500.A15a3/387

The Secretary of State to the Japanese Ambassador (Debuchi)

Aide-Mémoire

You have asked me for an expression of my opinion as to the proposed ratio for Japan in the several classes to be dealt with at the London Conference, and you have suggested that Japan desires a ratio not of 5–3 but of 10–7 in the cruiser class particularly as to the type armed with 8-inch guns.

You will realize that one of the great difficulties of the conference will come in the desires of France and Italy to keep certain ratios with each other and it may well be that the word “ratio” will be an unfortunate word in the London conference. It may be possible that the eventual settlement will be made as a result of actual conditions in ships rather than ratios.

I have not reached final opinions on conference matters and hope [Page 275] to go to the conference with no fixed positions on the topics that are to come up.
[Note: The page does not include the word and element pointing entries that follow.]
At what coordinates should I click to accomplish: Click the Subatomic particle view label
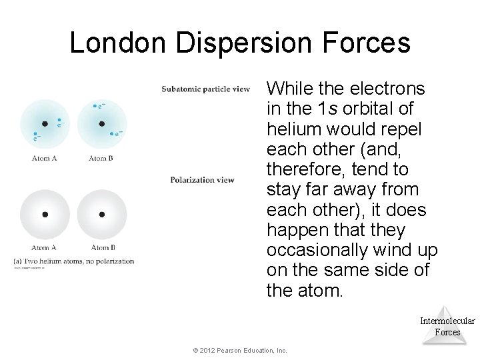(x=205, y=89)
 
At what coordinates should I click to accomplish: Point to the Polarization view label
(x=201, y=179)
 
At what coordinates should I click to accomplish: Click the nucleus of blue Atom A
(x=45, y=124)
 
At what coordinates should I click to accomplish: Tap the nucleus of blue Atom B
(x=101, y=124)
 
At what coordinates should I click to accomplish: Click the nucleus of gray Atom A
(x=45, y=215)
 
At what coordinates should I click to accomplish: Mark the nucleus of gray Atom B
(x=101, y=215)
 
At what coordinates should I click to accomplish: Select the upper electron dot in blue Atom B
(x=95, y=105)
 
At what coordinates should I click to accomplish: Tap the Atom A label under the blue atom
(x=45, y=158)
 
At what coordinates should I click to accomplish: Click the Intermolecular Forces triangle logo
(x=447, y=325)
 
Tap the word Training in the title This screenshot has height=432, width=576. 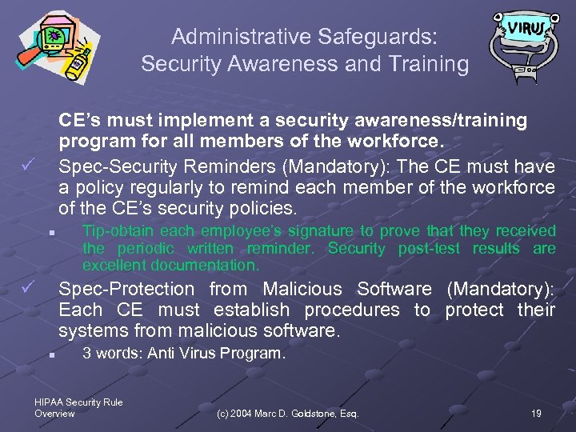coord(429,64)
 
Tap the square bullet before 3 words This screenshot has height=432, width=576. coord(50,354)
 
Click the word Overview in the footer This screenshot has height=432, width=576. coord(54,414)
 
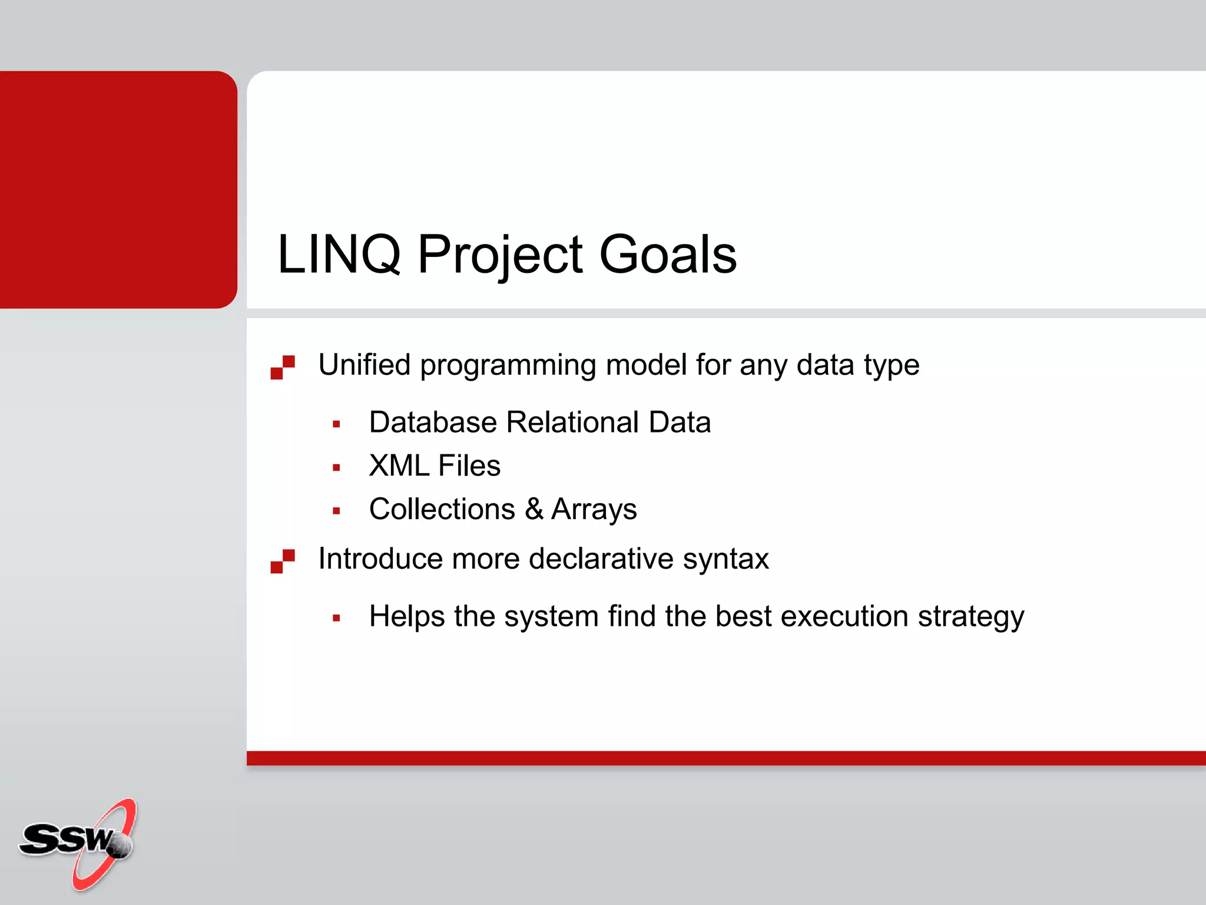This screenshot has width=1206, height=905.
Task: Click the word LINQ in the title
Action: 339,255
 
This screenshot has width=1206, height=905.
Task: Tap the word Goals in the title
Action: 668,255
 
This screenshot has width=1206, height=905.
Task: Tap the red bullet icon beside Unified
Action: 283,367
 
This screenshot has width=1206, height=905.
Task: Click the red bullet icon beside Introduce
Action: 283,561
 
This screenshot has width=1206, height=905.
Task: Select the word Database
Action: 433,422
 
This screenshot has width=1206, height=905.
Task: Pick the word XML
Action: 399,466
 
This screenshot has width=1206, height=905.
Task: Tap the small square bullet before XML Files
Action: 336,468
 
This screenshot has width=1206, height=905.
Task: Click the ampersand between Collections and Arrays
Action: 534,509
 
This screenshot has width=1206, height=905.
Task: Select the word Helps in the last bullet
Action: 406,617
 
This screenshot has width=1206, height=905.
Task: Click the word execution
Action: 844,617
I look forward to the personal meetings with your representatives to get a knowledge of your particular problems and wishes and recall the effective support for reduction which the Japanese delegation afforded our delegation both at Geneva and Washington. In that light you will understand my answer. You will understand also I am speaking what is in my mind with great frankness and not guardedly as if I were stating final positions.

I do not believe that a change in the attitude of the Japanese Government on its ratio in the cruiser class increasing it to 10–7 is likely to be conducive to the success of the conference. I desire to state quite frankly and at some length my reasons for my belief.

The Washington Conference was an attempt so to limit naval armament in order to remove the incentive of one nation to build against another. The formula which was proposed by that conference to end the competition was that Great Britain and the United States should agree that their fleets should be equal, the theory being that inasmuch as future building could not change that equality, the incentive to build would be gone. The formula between Japan and Great Britain and Japan and the United States was that a ratio of 5–3 would result in satisfactory naval strength in Japanese waters. If you will refer to the record of the conference you will find that the original formula proposed by this Government covered not only capital ships and aircraft carriers but also all auxiliary combatant craft, and specifically covered cruisers, destroyers and submarines. This proposition was accepted on behalf of Japan by Baron Kato.89 He said:

“Gladly accepting, therefore, the proposal in principle, Japan is ready to proceed with determination to a sweeping reduction in her naval armament”,

and again he said:

“Japan has never claimed nor had any intention of claiming to have a naval establishment equal in strength to that of either the United States or the British Empire. Her existing plan will show conclusively that she had never in view preparation for offensive war.”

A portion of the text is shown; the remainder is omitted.